Here we provide examples—and hopefully inspiration—for how philanthropy might create a new normal by funding opportunities where a deep evidence base has not yet been assembled, but where the potential for transformative change exists.
Improved Understanding of Mental Health Disorders and SUDs
Donors can support opportunities that increase our understanding of the brain or that bridge the gap between science and implementation. Funders can also support the development and use of open data-sharing repositories, digital approaches to data collection and delivering care, research driven by community-based practice, or multidisciplinary research (e.g., neuroimaging specialists and psychiatrists working together to understand changes in the brain).
Promotion of Health and Well-being
Given the increasing rates of depression, suicide, and overdose death, there is a clear need to address the root causes of this crisis and promote population-level health and well-being. Donors can draw on lessons learned from public health approaches to other crises, such as smoking, obesity, and cancer. These approaches prioritize population-level literacy and promote prevention and early detection. Programs in schools, workplaces, and the media that teach people to care for their mental health with stress management, exercise, and self-care, along with practical information on what to do in times of need. Education and public information programs have been shown to increase mental health literacy and help seeking-behavior, and reduce stigma.
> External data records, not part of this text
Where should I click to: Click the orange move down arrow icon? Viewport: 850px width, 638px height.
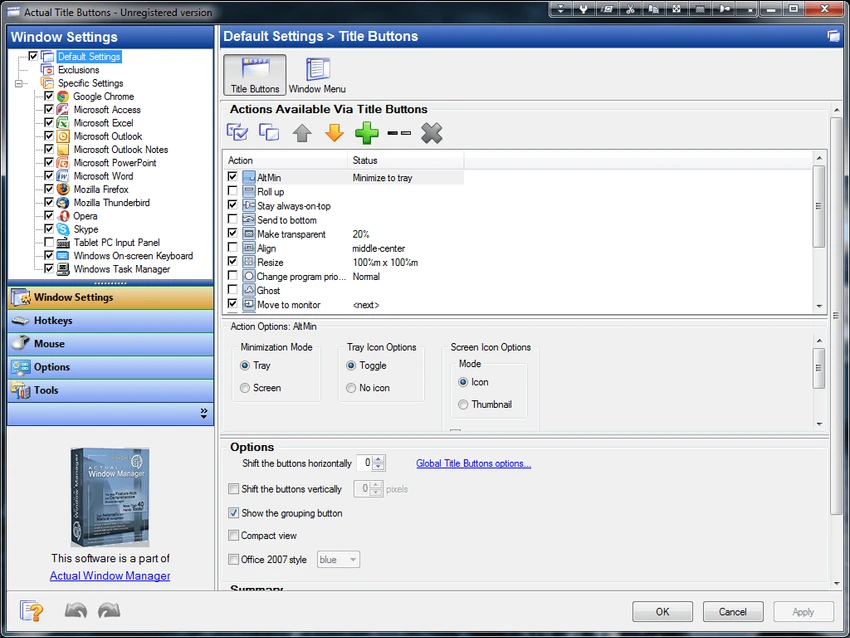point(334,133)
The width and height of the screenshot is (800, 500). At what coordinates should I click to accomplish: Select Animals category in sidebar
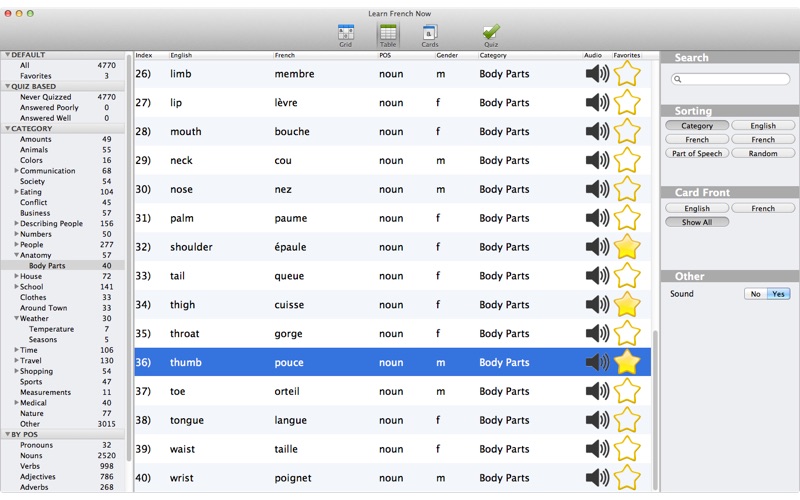(x=34, y=150)
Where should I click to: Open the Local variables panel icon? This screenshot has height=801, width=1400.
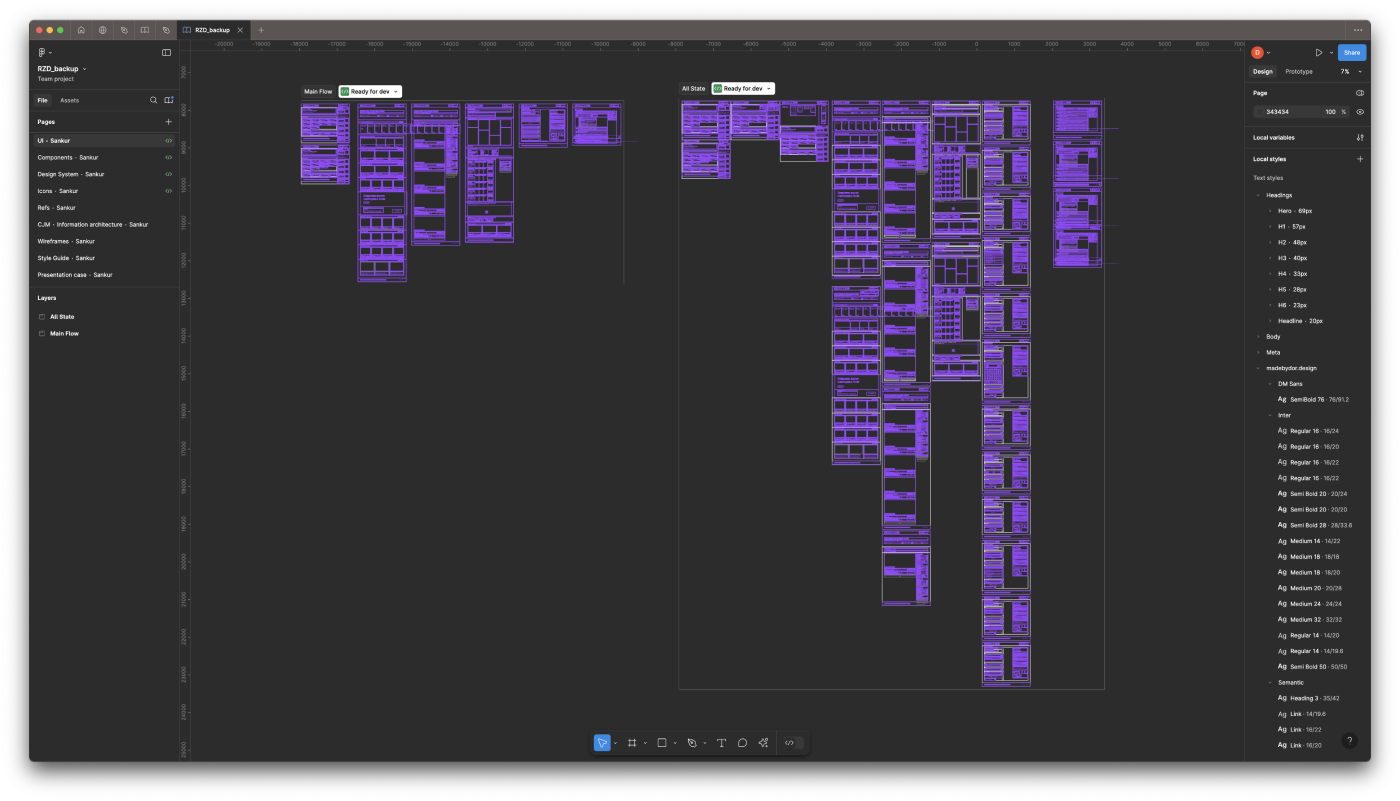(1360, 137)
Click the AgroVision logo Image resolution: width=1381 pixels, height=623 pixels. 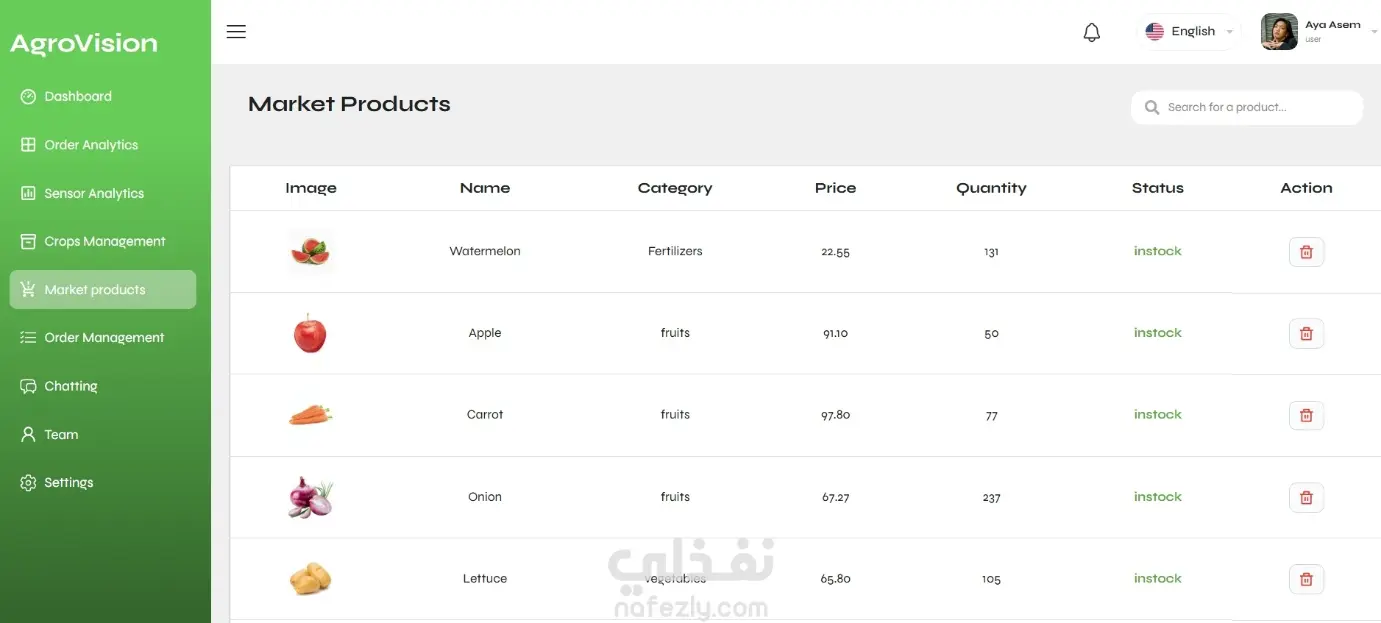pos(84,44)
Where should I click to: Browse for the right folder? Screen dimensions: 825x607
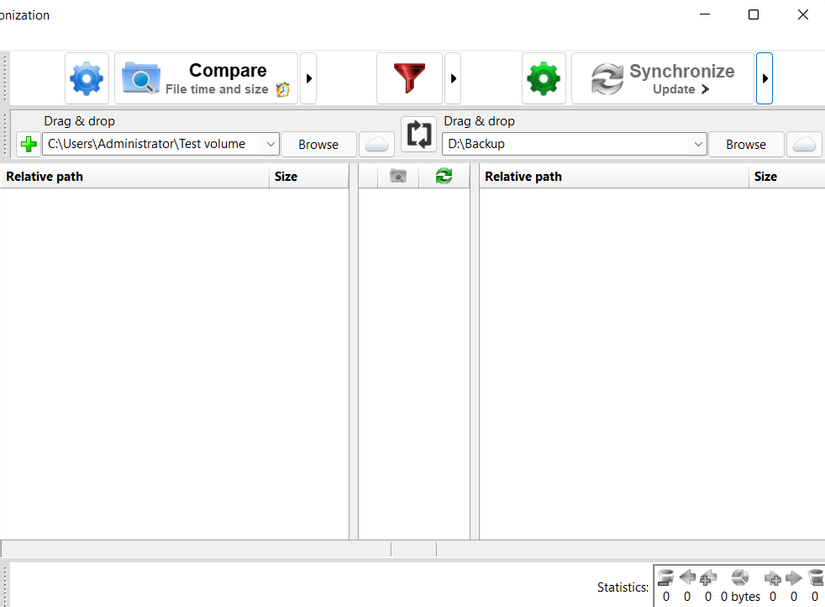[746, 144]
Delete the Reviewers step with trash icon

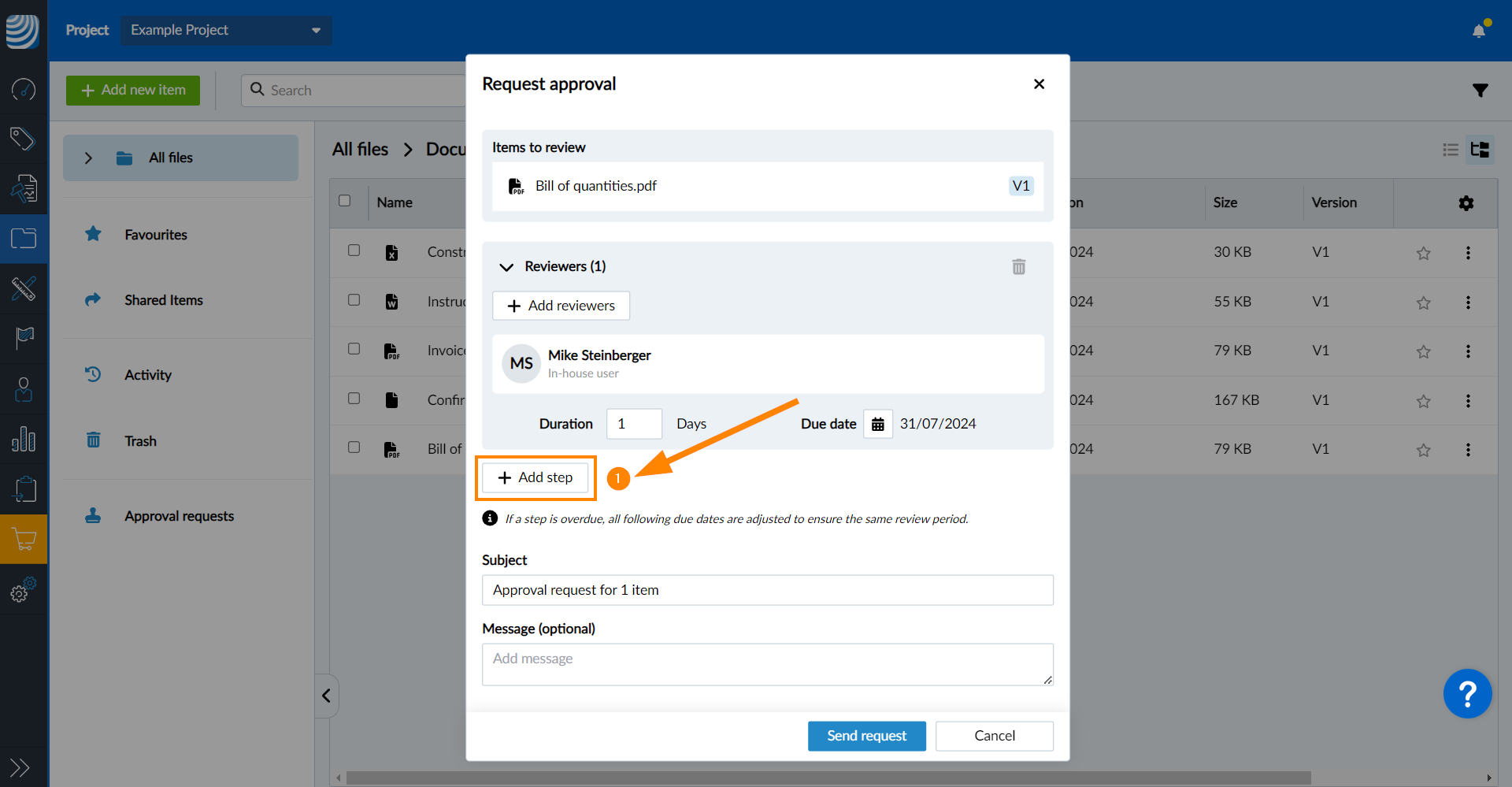coord(1018,267)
Cost is the most commonly cited barrier for not using mental health care services. More than 10% of people with mental health disorders and SUDs do not have access to insurance, and many more do not have affordable insurance that covers all necessary care. These issues are exacerbated by insufficient reimbursement rates. Funders can call for better enforcement of parity between the costs associated with mental health disorders/SUDs and other health care, for insurers to reimburse providers appropriately for the cost of services, or expand coverage allowances for patients (e.g. longer term residential treatment, so no one is discharged arbitrarily). In addition, payment structures that are linked to measurement and outcomes (e.g. value-based purchasing) can incentivize the delivery of better-quality services and the broader financial coverage—and therefore use—of evidence-based practices.
Reimagined Care Delivery
Philanthropy could equip a wider range of community members with the skills and resources to recognize and support those with mental health disorders or SUDs. Funds could also help embed mental health providers in schools, houses of worship, jails, and other locations in the community, or support digital tools and new technologies. While there are ethical concerns that need to be reviewed, new mobile and bio-based technologies (such as wearable devices that track mood) show promise in providing effective personalized relief of anxiety and depression.
New Social Norms
Stigma and societal attitudes are a significant barrier to accessing care for a mental health disorder or SUD. Stigma includes general public prejudice or discrimination, self-stigma, and structural stigma that is entrenched in our social systems. Fear of prejudice or discrimination is the third most frequently cited barrier for not accessing care for a mental health disorder or SUD. Philanthropy can support programs that foster public discourse through the use of accurately portrayed personal stories and images.